Exploring human learning and planning in grid navigation with arbitrary mappings.
Type
From learning to play video games to using novel tools, humans are able to acquire a variety of complex mappings between their actions and arbitrary outcomes. In addition, once they have learned such mappings, they often have to use them sequentially to achieve goals, i.e., planning. In this work we study how the learning of a novel mapping interacts with planning in the context of grid navigation. In order to do so, we developed a computer-based game where subjects have to move a cursor from start to target locations using the keys of their keyboard. Importantly, to more closely resemble the complexity of the mappings that people acquire in their lives, the cursor movement was determined by a non-trivial rule inspired by the movement of the piece of chess known as the Knight. In Experiment 1, we show that participants were able to improve their performance in our task, though not arriving optimally to the targets in the majority of trials. Additionally, we assessed three cognitive models and found that a model that includes Bayesian mapping-learning, path search and habit formation components described participants data better.

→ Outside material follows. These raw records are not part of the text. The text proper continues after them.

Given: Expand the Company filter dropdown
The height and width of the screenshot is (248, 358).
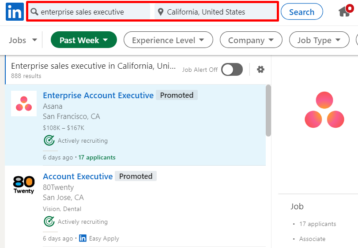Looking at the screenshot, I should click(x=251, y=40).
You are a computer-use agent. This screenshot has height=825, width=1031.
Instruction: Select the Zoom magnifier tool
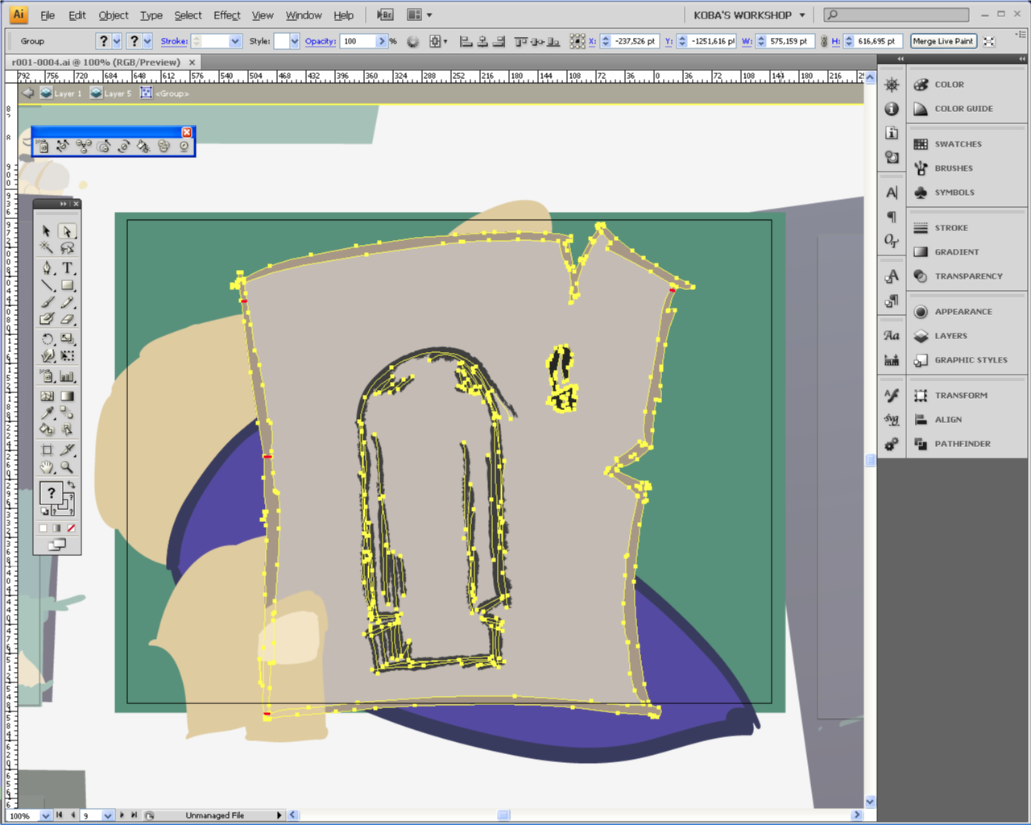(68, 467)
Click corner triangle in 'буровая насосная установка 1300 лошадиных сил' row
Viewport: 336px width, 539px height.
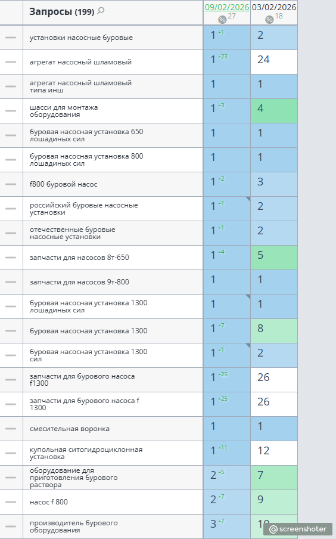coord(248,296)
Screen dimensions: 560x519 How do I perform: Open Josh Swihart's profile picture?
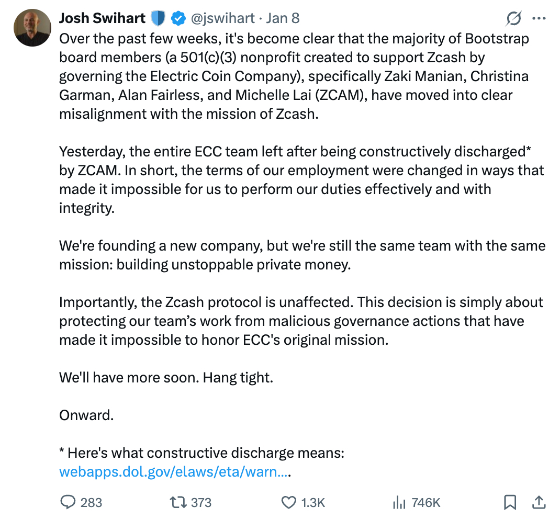pyautogui.click(x=32, y=28)
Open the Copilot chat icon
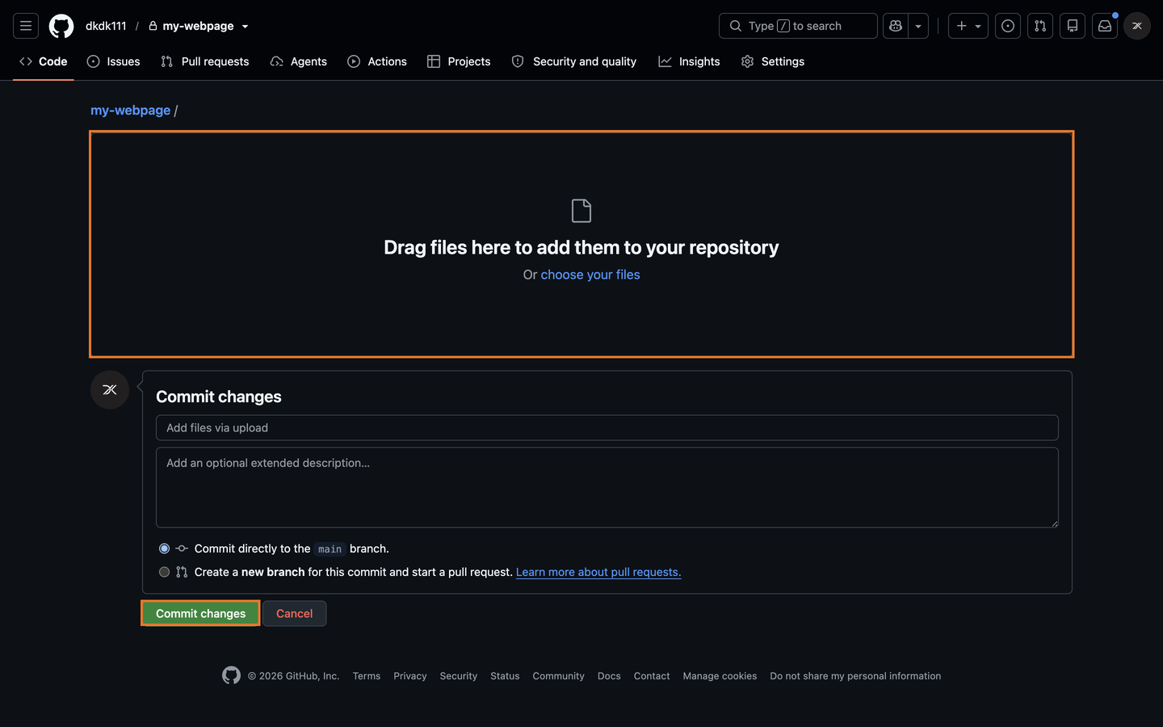The height and width of the screenshot is (727, 1163). [x=896, y=26]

Finally, in Experiment 2, we showed that exposing participants to the mapping component of the task without having to plan, provides a performance improvement when exposed to the full task later. Crucially, this improvement does not occur if subjects are exposed to the planning component of the task prior to doing it fully. Overall, these results suggest that in order for planning processes to be effectively deployed, the mapping of actions should be learned first.